Prospore membrane growth is defective in ysw1Δ mutant. (A) AN120 (wild-type) and TC504 (ysw1Δ) were transformed with 424-G20 (GFP-SPO20^51-91), and prospore membranes were visualized during sporulation. (B) The numbers of small prospore membranes per cell (left) and mature prospore membranes per cell (middle) or spores per ascus (right) were counted. These categories correspond to cells in early meiosis II, late meiosis II, and postmeiosis, respectively. (C) AN120 (wild-type) and TC504 (ysw1Δ) carrying 424-G20 (GFP-SPO20^51-91) were sporulated and analyzed by time-lapse fluorescence microscopy. Each image is a projection through a deconvolved image stack. The numbers indicate the time elapsed, in minutes. Scale bars (A and C), 5 μm.
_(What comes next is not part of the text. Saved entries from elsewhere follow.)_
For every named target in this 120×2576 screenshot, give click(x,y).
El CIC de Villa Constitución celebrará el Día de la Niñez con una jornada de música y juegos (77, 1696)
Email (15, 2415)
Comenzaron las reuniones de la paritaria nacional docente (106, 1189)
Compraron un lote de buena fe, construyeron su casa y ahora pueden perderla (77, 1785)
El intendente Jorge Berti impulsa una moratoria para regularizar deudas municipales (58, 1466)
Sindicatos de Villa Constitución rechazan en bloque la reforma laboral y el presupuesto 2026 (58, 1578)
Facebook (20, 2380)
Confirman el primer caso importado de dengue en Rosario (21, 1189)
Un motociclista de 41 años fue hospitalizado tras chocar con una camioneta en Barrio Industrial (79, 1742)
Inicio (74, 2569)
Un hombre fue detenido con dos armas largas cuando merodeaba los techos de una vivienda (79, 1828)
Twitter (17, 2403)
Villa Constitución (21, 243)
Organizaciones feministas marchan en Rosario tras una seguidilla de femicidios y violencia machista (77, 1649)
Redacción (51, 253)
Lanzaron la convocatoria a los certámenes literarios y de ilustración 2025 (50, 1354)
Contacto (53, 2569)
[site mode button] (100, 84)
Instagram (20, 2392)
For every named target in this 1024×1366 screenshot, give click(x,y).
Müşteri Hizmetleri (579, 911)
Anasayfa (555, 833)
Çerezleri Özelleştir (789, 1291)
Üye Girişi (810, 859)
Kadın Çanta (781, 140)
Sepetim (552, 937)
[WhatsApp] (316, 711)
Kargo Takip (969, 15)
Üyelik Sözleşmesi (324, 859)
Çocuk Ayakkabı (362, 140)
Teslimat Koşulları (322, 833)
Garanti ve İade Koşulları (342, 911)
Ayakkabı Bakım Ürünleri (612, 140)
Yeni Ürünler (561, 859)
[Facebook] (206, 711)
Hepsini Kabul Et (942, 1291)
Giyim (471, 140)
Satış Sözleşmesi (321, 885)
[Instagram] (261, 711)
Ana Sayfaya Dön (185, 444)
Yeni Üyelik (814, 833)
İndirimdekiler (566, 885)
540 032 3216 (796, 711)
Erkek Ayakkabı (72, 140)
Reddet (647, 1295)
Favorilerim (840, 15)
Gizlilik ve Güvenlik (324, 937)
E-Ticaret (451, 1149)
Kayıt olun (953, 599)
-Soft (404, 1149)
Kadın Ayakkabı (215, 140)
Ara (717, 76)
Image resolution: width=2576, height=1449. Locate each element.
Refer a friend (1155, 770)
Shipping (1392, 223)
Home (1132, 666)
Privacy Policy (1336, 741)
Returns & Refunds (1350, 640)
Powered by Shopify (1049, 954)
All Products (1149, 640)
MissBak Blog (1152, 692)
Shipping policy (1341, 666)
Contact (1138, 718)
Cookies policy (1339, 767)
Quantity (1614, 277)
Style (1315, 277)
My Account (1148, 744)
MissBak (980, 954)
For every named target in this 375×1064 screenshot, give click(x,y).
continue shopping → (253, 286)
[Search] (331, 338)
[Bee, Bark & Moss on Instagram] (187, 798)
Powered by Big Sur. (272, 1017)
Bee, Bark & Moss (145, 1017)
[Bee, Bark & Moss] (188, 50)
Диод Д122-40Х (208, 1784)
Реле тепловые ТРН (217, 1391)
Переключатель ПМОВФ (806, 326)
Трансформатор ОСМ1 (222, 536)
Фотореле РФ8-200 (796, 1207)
To further analyze the defect of ysw1Δ cells in prospore membrane formation, we performed time-lapse imaging. In wild-type cells, the extension of the four prospore membranes appeared coordinated (Fig. 5C and see Movie S1 in the supplemental material). In contrast, prospore membrane extension was slower and looked less coordinated in ysw1Δ cells (Fig. 5C and see Movies S2 to S5 in the supplemental material). Fewer than four prospore membranes extended in many asci, with the remaining prospore membranes stopped at the small round phase or earlier. These results indicate that Ysw1 is required for proper prospore membrane growth.